▶ _Source text_
⟨
The Chief Executive in Council
- Citation: Cap. 241K
- Territorial extent: Hong Kong
- Enacted by: The Chief Executive in Council
- Enacted: 5 October 2019
- Commenced: 5 October 2019

= Prohibition on Face Covering Regulation =

Legislation of Hong Kong

The Prohibition on Face Covering Regulation (Cap. 241K) ("PFCR") is a regulation prohibiting the wearing of face coverings in certain circumstances made by Chief Executive in Council under the Emergency Regulations Ordinance due to the 2019–2020 Hong Kong protests.

The Court of First Instance heard applications for judicial review from 24 members of the Legislative Council (LegCo) and Leung Kwok-hung, a former LegCo member, submitted in early October. On 18 November, it ruled that both the prohibition on the wearing of masks and related powers granted to the police to enforce it are inconsistent with the Hong Kong Bill of Rights, whilst leaving the question of relief to a future hearing. On 22 November, the court declared the PFCR invalid and of no effect, but suspended the application of that declaration till 29 November 2019. The government appealed the decision on 25 November to the Court of Appeal, (Note: The Court of Appeal is the second highest court in Hong Kong; appeals may only be made to the Court of Final Appeal. Applications for judicial review were initially made to the Court of First Instance. The Courts of First Instance and Appeal collectively constitute the High Court.) which partially allowed the government's appeal. The prohibition of masks at unauthorised assemblies was ruled to be constitutional, but the power to remove masks and the prohibition on wearing masks at authorised assemblies was ruled unconstitutional. On appeal, the Court of Final Appeal upheld the constitutionality of the PFCR in its entirety, including the prohibition on face coverings at authorised assemblies and processions.

== Provisions of the PFCR ==

The regulation contains six sections. Section 1 provides for the citation of the PFCR, and section 2 some definitions.

Section 3 prohibits the use of "any facial covering that is likely to prevent identification" at unlawful and unauthorised assemblies, and public meetings and processions as defined by the Public Order Ordinance (POO). In the POO, the terms “public meeting” and “public procession” have their plain meaning; an assembly is unauthorised under the POO where it is a public meeting or procession not granted permission by the Commissioner of Police, or any other public gathering in contravention of a direction made by the Commissioner in that connection or an order to disperse. Persons who contravene this prohibition are liable on conviction to a fine at level four (HK$25,000) and imprisonment of one year.
⟩
▶ _Aim of the task_
According to the passage on Hong Kong's face covering regulation, on what date did the Court of First Instance declare the regulation invalid and of no effect? The listing after this passage plays no part here.

▶ _Data provided_
⟨
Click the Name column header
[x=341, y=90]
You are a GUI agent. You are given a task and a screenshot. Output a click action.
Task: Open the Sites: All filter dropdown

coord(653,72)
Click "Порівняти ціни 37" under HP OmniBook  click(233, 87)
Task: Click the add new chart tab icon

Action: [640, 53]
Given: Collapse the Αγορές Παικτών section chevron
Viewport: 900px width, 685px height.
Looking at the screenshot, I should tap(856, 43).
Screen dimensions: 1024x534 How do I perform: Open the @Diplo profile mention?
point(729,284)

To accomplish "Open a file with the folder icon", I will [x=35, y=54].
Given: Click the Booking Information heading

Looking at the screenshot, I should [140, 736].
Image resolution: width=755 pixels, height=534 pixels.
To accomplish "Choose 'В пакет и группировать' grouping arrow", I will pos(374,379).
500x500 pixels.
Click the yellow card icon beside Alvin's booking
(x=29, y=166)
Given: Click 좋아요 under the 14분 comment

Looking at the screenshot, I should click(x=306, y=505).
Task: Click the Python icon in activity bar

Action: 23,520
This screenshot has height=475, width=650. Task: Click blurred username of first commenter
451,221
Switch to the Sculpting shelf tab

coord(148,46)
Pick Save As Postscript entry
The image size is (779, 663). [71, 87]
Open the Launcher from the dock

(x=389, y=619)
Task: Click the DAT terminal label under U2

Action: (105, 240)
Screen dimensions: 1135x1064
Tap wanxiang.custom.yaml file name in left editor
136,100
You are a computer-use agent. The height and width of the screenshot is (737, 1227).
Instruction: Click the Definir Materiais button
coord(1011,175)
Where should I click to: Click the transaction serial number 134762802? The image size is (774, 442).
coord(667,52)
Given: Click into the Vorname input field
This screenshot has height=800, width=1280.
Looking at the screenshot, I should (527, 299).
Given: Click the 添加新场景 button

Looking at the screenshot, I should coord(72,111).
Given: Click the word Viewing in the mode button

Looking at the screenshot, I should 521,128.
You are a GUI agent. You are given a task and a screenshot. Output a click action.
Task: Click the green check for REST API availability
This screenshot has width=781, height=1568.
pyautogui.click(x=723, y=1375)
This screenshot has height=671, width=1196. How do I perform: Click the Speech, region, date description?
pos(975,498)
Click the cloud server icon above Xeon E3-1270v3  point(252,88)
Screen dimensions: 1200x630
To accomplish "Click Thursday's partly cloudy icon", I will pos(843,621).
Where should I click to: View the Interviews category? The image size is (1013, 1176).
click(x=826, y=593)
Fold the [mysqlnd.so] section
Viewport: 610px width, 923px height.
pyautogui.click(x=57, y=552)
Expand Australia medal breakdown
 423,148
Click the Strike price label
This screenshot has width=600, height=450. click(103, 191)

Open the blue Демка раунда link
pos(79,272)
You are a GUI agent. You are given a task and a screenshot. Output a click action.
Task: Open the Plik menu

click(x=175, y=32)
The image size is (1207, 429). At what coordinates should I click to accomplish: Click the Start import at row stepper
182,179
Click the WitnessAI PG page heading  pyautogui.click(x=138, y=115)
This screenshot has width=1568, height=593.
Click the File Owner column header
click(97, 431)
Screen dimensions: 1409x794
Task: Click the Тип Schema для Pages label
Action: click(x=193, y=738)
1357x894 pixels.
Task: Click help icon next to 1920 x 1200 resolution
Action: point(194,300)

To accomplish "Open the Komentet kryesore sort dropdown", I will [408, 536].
⟩
▶ _Result below_
22 November 2019.